→ Exercise brief
Copy all lines below containing "computer".

-------

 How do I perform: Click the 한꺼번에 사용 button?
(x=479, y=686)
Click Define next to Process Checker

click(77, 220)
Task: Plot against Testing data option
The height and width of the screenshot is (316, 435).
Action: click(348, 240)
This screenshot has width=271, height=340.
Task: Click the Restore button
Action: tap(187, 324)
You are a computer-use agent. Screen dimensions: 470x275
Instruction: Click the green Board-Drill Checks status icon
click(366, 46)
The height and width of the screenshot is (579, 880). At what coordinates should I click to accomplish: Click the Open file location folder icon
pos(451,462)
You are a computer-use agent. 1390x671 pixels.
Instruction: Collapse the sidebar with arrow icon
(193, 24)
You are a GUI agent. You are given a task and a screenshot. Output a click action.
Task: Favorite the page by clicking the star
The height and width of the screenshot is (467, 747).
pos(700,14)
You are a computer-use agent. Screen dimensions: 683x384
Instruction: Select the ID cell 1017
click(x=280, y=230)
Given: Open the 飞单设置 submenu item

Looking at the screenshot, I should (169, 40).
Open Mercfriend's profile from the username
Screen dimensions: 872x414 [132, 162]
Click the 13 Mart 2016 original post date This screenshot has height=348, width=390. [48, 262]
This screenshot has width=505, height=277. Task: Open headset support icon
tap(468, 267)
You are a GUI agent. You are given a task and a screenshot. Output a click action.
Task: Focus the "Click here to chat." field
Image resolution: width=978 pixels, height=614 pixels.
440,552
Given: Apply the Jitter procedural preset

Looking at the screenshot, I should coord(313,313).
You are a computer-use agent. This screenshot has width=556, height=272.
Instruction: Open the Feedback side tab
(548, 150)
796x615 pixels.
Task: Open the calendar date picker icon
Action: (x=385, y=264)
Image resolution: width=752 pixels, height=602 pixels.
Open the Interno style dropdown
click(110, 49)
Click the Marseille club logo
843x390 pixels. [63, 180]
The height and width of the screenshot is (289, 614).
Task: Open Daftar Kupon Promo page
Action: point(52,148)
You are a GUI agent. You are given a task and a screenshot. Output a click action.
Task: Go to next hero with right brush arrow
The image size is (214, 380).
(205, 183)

-------

→ Solution
You are a computer-use agent. Screen dimensions: 470x275
You are a computer-use agent. 1390x671 pixels.
You are a computer-use agent. Screen dimensions: 683x384
You are a computer-use agent. This screenshot has width=556, height=272.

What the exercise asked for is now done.